In discussing climate actions Biden has taken that wouldn’t have been imaginable during the Obama years, McCarthy cites his use of the Defense Production Act, which will allow the government to coordinate with industry on the production of a range of clean energy technologies including solar panels, heat pumps, and insulation. The Biden Administration’s commitment for the federal government to transition its fleet of cars and trucks to zero-emissions vehicles shows how it’s setting a market signal for industry to transition, she says. The Administration is also proud of the efforts it has made to accelerate the expansion offshore wind. This includes bringing together both state governments as well as the private sector.

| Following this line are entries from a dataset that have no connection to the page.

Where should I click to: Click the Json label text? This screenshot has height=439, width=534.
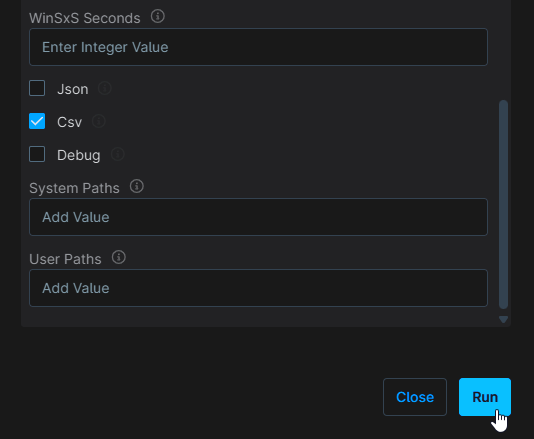coord(73,89)
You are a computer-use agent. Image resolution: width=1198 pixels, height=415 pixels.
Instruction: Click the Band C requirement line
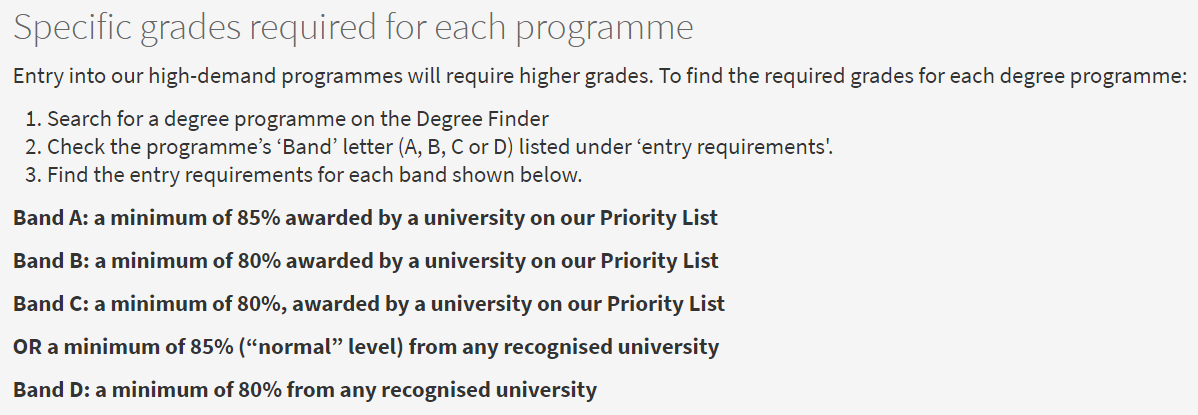(369, 303)

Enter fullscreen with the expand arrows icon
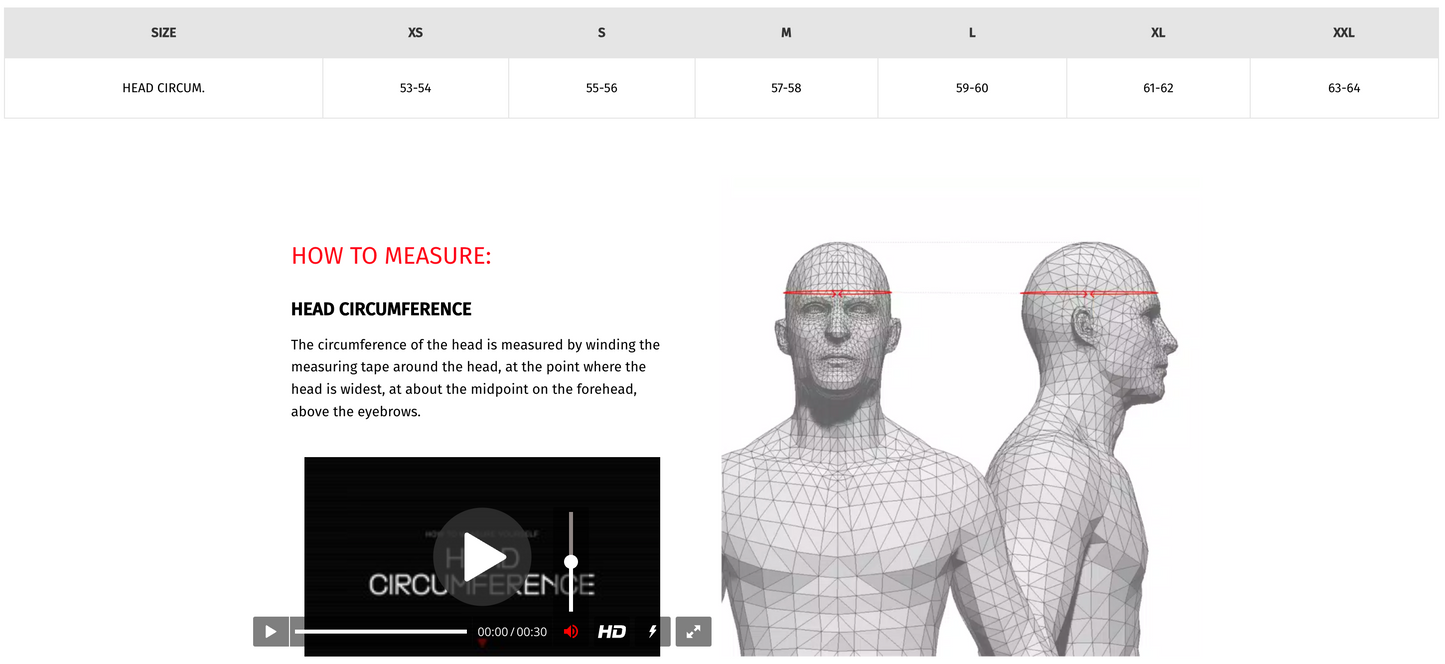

In spite of the Supreme Court decision in West Virginia v. EPA, the EPA’s work remains a key component of the Biden Administration’s strategy. While the Supreme Court significantly curtailed the agency’s authority to make major changes to the nation’s power sector under a particular provision of the Clean Air Act, it didn’t limit the agency from addressing climate change in other ways. TIME moderated panelist Michael Regan from the EPA stated that after the Supreme Court’s ruling, the agency was going to demonstrate other regulations for the environment it has the authority to implement. “We have a suite of regulations that we can present to the power sector in one fell swoop, looking at regulating water, waste, and air quality,” he said. “And the power sector then can take a look at the economics to comply with those rules at one time, or they can say ‘hey, to hell with the past, let’s invest more quickly in the future.’”

It’s not clear that all of these so-called ‘creative’ measures put the Administration on track to meet its emissions reductions goals. It’s hard to have an up-to-the-minute accounting of where all of these initiatives leave those targets, but an in-depth analysis from the Rhodium Group earlier this month that takes account for a range of policy developments suggests it will be tough without Congress’ help. Without further policy actions, current emissions levels will not change and could fall 17-25% below 2005 levels by 2030. A combination of McCarthy’s work, and legislation from Congress, that includes tax incentives for clean-energy deployment, would be able to lift the U.S. over the 50 percent reduction threshold promised by the Administration.

Congress appears to be likely to pass some bipartisan climate spending bill. However, the details remain unclear. McCarthy, of course, says she’s optimistic. “This is all about getting to a 50% reduction in greenhouse gases by 2030,” she says. “We think that the work that we’re doing now will get us very close to that.”